Don’t Shoot the Message

You know the phrase “don’t shoot the messenger?” We say it because sometimes there are folks in our lives who have to deliver bad news or tell us something we don’t want to hear or aren’t ready to hear. Often we lash out at the messenger, rather than the message or the source of the message.

But what happens when the messenger is the problem? Do we throw out the message as well?

I’ve experienced this more than once in my life. In fact, I fear it’s happening too often lately. People we once believed in and/or looked up to have fallen from grace in our eyes, and with them goes their credibility. In recent years I can think of at least a dozen such incidences across a spectrum of industries. It doesn’t matter what work they’re in, whether they’re a liberal or conservative, a celebrity, a teacher, or a guru – when someone we looked up to lets us down, it’s always a shock.

When someone’s work inspires us, we have a tendency to hold them above and apart, separate from the rest of humanity – especially if they’re in the spiritual/self-help industry. It’s the pedestal syndrome. We put them up there because we revere them for their work. But the truth is, it’s actually the work we are in awe of, not necessarily the person. We can respect and even admire them for being available and doing the work, as we should, but reverence is best placed with the work itself, if at all.

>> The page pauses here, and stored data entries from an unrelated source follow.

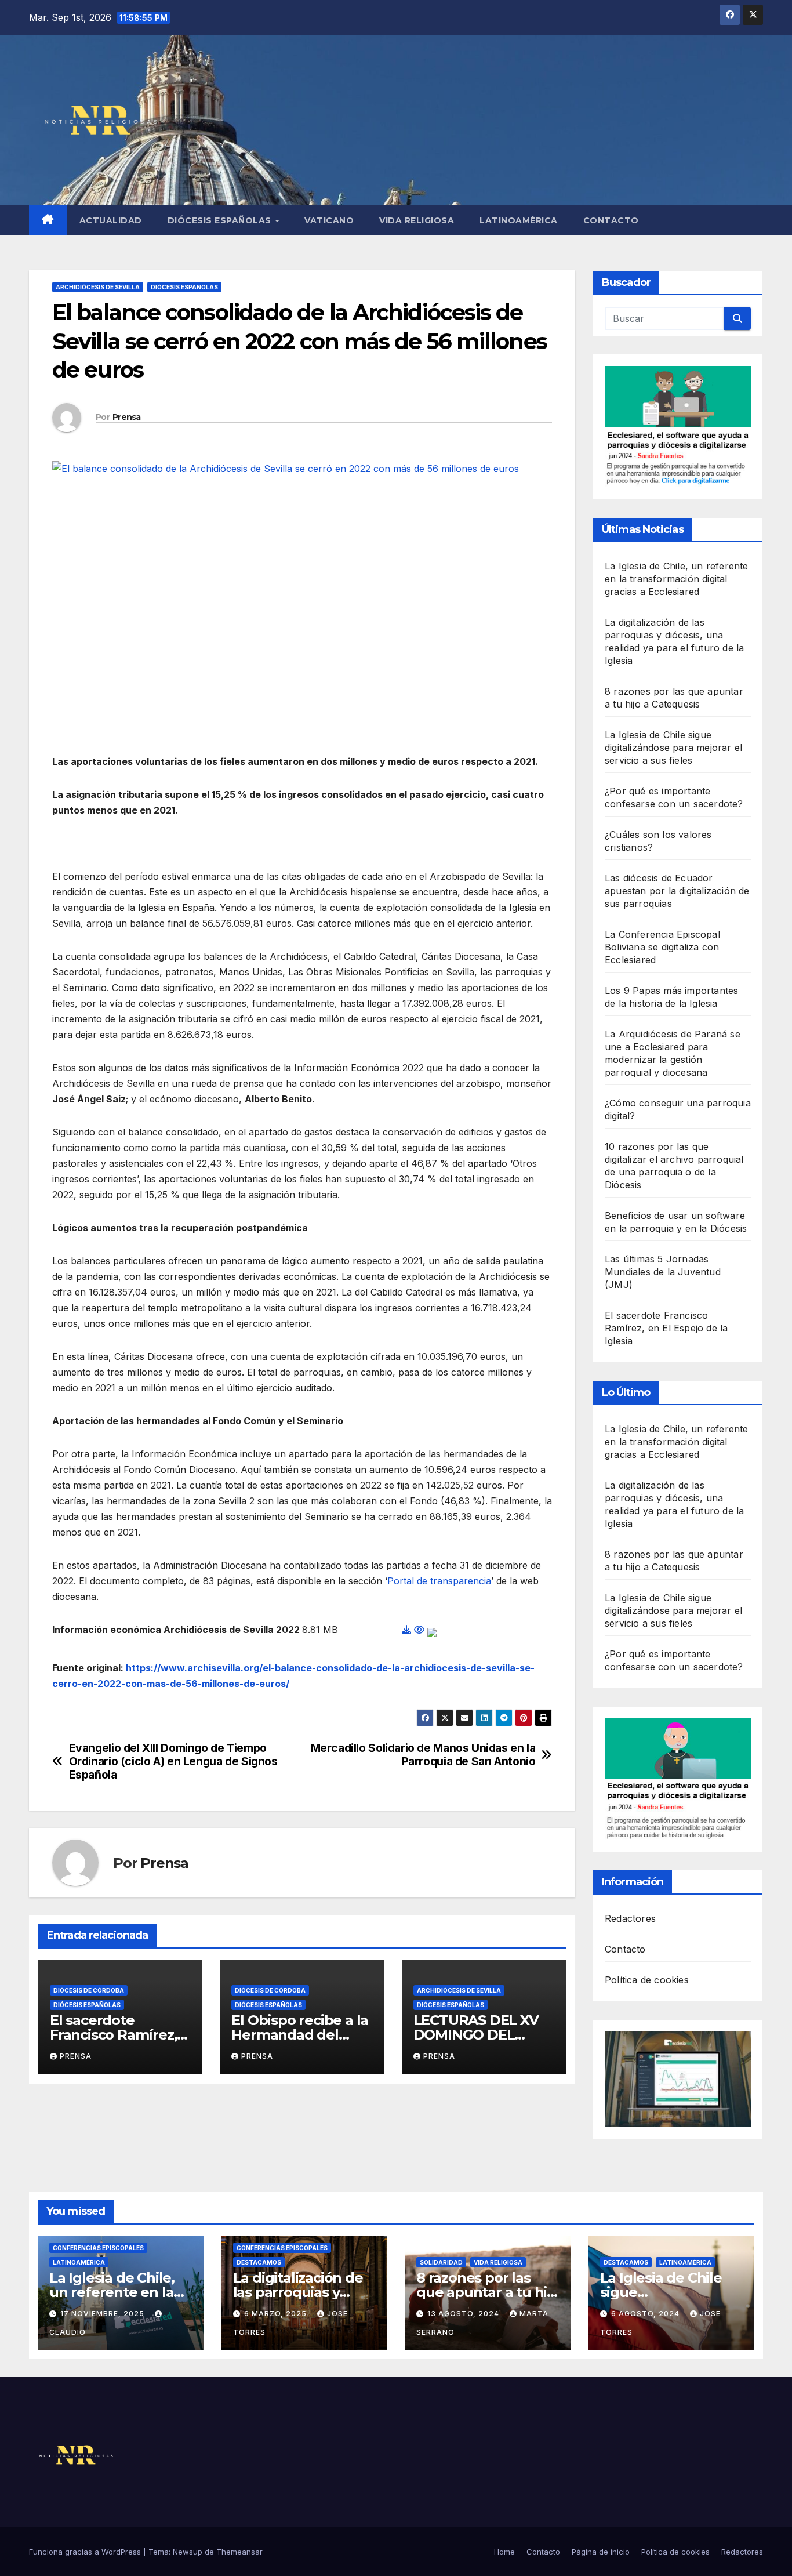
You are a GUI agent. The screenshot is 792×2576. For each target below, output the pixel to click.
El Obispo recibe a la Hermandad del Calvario (299, 2035)
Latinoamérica (518, 220)
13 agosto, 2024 (464, 2313)
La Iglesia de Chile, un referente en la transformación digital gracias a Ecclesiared (677, 578)
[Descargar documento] (406, 1630)
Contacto (611, 220)
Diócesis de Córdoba (88, 1990)
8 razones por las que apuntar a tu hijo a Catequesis (487, 2292)
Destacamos (259, 2262)
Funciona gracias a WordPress (86, 2551)
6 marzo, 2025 (276, 2313)
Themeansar (239, 2551)
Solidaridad (441, 2262)
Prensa (126, 417)
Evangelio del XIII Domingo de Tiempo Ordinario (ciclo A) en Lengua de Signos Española (173, 1761)
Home (504, 2551)
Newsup (187, 2551)
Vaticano (329, 220)
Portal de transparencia (439, 1581)
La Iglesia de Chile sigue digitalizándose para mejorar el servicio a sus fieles (673, 747)
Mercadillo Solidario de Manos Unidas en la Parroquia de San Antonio (423, 1754)
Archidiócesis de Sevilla (98, 287)
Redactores (630, 1918)
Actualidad (110, 220)
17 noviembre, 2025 (103, 2313)
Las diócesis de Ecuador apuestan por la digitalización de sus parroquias (677, 890)
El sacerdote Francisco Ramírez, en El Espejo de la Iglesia (666, 1328)
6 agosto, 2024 (646, 2313)
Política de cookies (647, 1980)
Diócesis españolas (221, 220)
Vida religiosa (416, 220)
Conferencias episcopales (98, 2247)
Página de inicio (601, 2551)
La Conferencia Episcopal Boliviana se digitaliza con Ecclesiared (662, 947)
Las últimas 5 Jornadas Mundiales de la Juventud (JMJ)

The person is the messenger, the conduit, for the truth we seek. They are living in alignment with their purpose or calling. They have made themselves available to receive and impart the information they are sharing, usually after a lot of hard work on their own.

It’s that last bit that we often forget, though – we forget that they’re human, that they make mistakes, and that they struggle and have struggled. Part of the reason we forget is because they have developed a persona that is a bit glossier than their humanity. Part of the reason we forget is because we need them to be glossier than their humanity, so that we have something – a benchmark – to which we can aspire.

So, naturally, when we hear something about the person that has them tumbling off the pedestal we created, it causes us to question their work as well.

And that’s where I think we (okay, I) have gotten it wrong. People are people. They’re human. They will make mistakes. It’s through our mistakes that we are able to learn, grow, and ultimately teach.

I’ve been guilty of doing this, and I suspect I’m not alone. I’ve thrown the baby out with the bath water before, when in fact, what I needed to do was hold on to both. I needed to pick up the baby, and let the bath water settle so that the dirt could be separated from the water, knowing that this was a natural process.

I have learned that if I found the message to be inspired and valuable, there is no reason why that should change if the messenger screwed up or showed me their humanity. Don’t shoot the message.

Similarly, if the messenger is willing to be a conduit, to make themselves available to the rest of humanity, I can certainly cut them some slack when they make human mistakes, if they’ve asked me to. (In other words, if they’ve owned up to their mistake and humanity instead of hiding and/or lying about it.) Don’t shoot the messenger.

Finally, though, I think the most important thing I’ve learned along the way is to get rid of all my pedestals. I’ve heard wisdom from garage attendants that transcended anything I’ve read from a bestselling author. I’ve also been in the presence of world famous individuals and seen them as humans doing their job, just like you and me.

Using a pedestal is what creates a divide.
Using a pedestal is what allows us to maintain a judgment-based hierarchy of wisdom.
Using a pedestal is what keeps us apart from our own inner knowing and gifts.

Nobody asks to be on a pedestal, we put them up there. And if they are asking, chances are they haven’t earned that position in your world. It’s simply easier to remove all pedestals and see each other as we are: humans sharing our gifts, our purpose and our lives, however that shows up.